Page extract:
━━━━━━━━━━━━━━━━━━━━━━━━━━━━━━
Culture

“A Time for Burning,” Reviewed


Movie journalism is drowning in interviews, which crowd out criticism by letting artists explain and justify their work in ways that the work itself may not. Occasionally, though, an interview is so illuminating that it becomes not a secondary text but another primary one, a creation worthy to stand alongside the work that it discusses. So it is with a pair of interviews that the documentarian William Jersey gave about his 1966 film “A Time for Burning,” which follows the efforts of a Lutheran minister to break the racial barrier. (One took place in 2018, the other this month, and both are available on the Web site The King’s Necktie. The film itself is streaming on YouTube.)

Jersey, now in his nineties, is the film’s producer and cinematographer; he and Barbara Connell conceived, directed, and edited it (she also recorded the sound); they and an assistant cameraman and assistant editor, Justus Taylor, comprised the entire crew. This is significant, because the movie is one of intimacy, confession, risky self-exposure, and forthright confrontation. I was surprised, as I watched, by the degree of candor that its subjects allowed themselves, but Jersey’s interviews make clear how such candor was achieved. In the process, he also illuminates the very nature of documentary practice, and how purpose and principle are embodied in technique.
━━━━━━━━━━━━━━━━━━━━━━━━━━━━━━
Collected material:
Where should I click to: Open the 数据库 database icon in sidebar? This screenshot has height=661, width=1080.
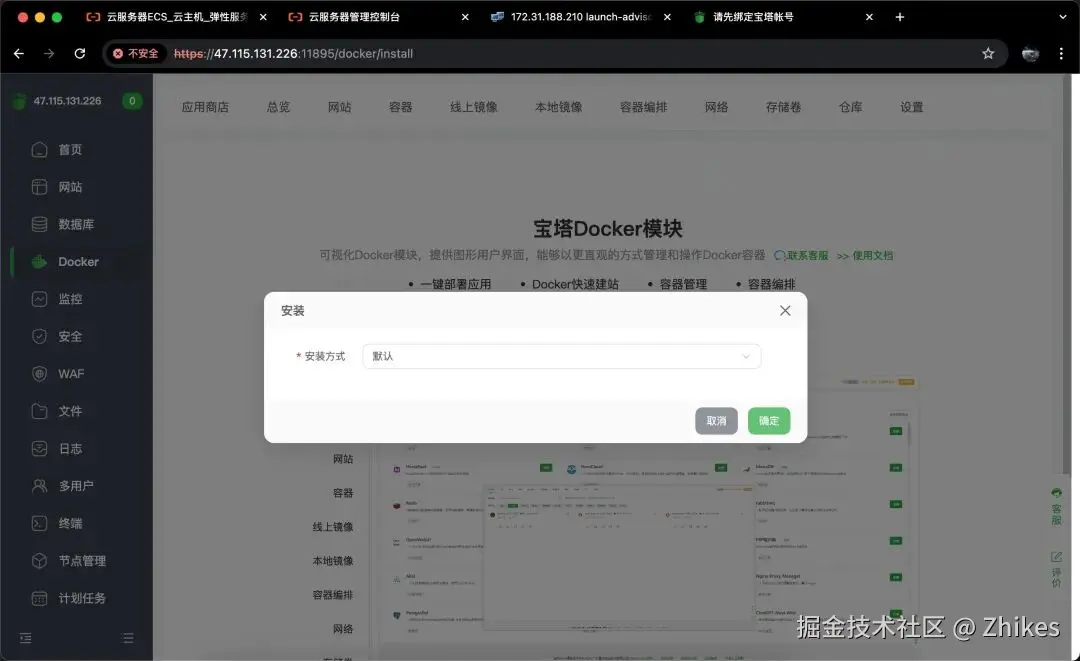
━━━━━━━━━━━━━━━━━━━━━━━━━━━━━━
What this exercise asks:
A - Reproduce word for word the passage of the "A Time for Burning" review that opens with the words containing "Jersey, now in" and closes with "embodied in technique.".
B - Pick up the review of "A Time for Burning" after its last sentence and carry it forward.

Replies:
A -
Jersey, now in his nineties, is the film’s producer and cinematographer; he and Barbara Connell conceived, directed, and edited it (she also recorded the sound); they and an assistant cameraman and assistant editor, Justus Taylor, comprised the entire crew. This is significant, because the movie is one of intimacy, confession, risky self-exposure, and forthright confrontation. I was surprised, as I watched, by the degree of candor that its subjects allowed themselves, but Jersey’s interviews make clear how such candor was achieved. In the process, he also illuminates the very nature of documentary practice, and how purpose and principle are embodied in technique.

B -
The film, shot in 1965, is centered on William Youngdahl, the minister of Augustana Lutheran Church, in Omaha, Nebraska, which has an all-white congregation. Youngdahl seeks to facilitate contact between his congregation and local Black churchgoers. He invites teen-agers from the nearby, all-black Calvin Memorial Presbyterian Church to join one of his services. Then, he intends to carry the project further by asking for married couples from his own congregation to volunteer to have dinner at the homes of couples from the Presbyterian church. His idea was simple: he knew that many, perhaps most of his congregants had literally never spoken at any length to a Black person, and he believed that encouraging them to do so would be a crucial first step in confront the evils of racism and white supremacy, which he considered un-Christian.

As the film quickly reveals, though, Youngdahl finds that many members of his own church want nothing to do with those from the other. At the meeting of a small committee of church members, he faces opposition—not on principle but on practicalities—to the idea of the couples’ dinners. One man thinks that the issue of racism is important to address but that the visits will “split the church”; he and the others vote for the measure nonetheless. The next night, at a larger gathering of the entire board, Youngdahl again faces opposition—one member asserts that opposition from the congregation is rooted in the fear that the church itself might become integrated, and another deems the planned dinner exchanges “revolutionary.” Youngdahl, for his part, considers the measure to be minimal, compared with the drastic changes that he deemed necessary. From the pulpit, he preaches against the sins of white supremacy; he expresses shock that professing Christians use the N-word, challenges his parishioners to consider what they teach their children about race, and asserts with repressed fury the failure of white churches to act firmly on behalf of racial justice and equality. For Youngdahl, the scourge of racism isn’t only legal and social; it’s a spiritual matter involving the inner life.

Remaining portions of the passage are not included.